═══ MATERIAL FOR THIS TASK ═══

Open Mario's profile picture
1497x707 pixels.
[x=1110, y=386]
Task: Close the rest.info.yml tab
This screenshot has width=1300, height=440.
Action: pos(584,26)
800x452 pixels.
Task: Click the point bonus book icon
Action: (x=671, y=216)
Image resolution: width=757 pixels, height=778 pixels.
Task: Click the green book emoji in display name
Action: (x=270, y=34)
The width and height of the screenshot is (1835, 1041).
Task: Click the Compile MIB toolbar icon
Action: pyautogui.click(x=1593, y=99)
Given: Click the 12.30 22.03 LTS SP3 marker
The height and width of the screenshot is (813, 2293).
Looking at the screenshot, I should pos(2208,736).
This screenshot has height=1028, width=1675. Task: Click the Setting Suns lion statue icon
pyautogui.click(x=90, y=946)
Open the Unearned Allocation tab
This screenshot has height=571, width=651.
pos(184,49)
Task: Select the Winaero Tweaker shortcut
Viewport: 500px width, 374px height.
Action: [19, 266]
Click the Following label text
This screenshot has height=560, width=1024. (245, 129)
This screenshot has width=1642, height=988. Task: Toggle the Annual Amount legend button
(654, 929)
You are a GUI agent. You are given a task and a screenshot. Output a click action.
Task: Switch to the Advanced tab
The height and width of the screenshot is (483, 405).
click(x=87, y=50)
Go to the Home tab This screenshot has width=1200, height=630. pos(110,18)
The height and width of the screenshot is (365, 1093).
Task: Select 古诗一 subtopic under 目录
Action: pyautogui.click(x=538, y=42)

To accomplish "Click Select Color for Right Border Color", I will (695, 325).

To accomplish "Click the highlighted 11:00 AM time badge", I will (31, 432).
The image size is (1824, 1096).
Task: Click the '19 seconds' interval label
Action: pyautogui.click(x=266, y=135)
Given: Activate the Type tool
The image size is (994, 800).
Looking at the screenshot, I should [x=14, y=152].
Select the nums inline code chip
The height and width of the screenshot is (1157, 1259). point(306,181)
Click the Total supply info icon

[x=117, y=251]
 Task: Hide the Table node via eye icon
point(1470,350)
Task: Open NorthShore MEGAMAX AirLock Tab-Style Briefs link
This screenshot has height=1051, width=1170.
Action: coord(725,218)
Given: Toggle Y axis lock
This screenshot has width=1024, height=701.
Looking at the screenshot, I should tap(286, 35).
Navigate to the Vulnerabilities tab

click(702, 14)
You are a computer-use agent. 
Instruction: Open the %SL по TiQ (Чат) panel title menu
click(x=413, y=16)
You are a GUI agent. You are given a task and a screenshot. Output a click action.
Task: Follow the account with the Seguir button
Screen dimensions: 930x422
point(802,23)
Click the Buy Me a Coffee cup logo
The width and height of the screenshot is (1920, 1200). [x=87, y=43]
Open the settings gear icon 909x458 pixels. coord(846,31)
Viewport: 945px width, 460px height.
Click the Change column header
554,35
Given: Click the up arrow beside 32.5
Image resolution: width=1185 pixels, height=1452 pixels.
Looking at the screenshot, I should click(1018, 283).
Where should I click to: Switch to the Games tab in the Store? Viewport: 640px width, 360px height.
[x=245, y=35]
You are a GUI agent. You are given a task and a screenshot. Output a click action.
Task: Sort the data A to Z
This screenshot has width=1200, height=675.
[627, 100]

═══

# [WORK TO COMPLETE]
In the entries above, find the line with "Given: Toggle Y axis lock" and the line with "Given: Click the up arrow beside 32.5", then set down exactly those two and every line between them, nothing else.

# [OUTPUT]
Given: Toggle Y axis lock
This screenshot has width=1024, height=701.
Looking at the screenshot, I should tap(286, 35).
Navigate to the Vulnerabilities tab

click(702, 14)
You are a computer-use agent. 
Instruction: Open the %SL по TiQ (Чат) panel title menu
click(x=413, y=16)
You are a GUI agent. You are given a task and a screenshot. Output a click action.
Task: Follow the account with the Seguir button
Screen dimensions: 930x422
point(802,23)
Click the Buy Me a Coffee cup logo
The width and height of the screenshot is (1920, 1200). [x=87, y=43]
Open the settings gear icon 909x458 pixels. coord(846,31)
Viewport: 945px width, 460px height.
Click the Change column header
554,35
Given: Click the up arrow beside 32.5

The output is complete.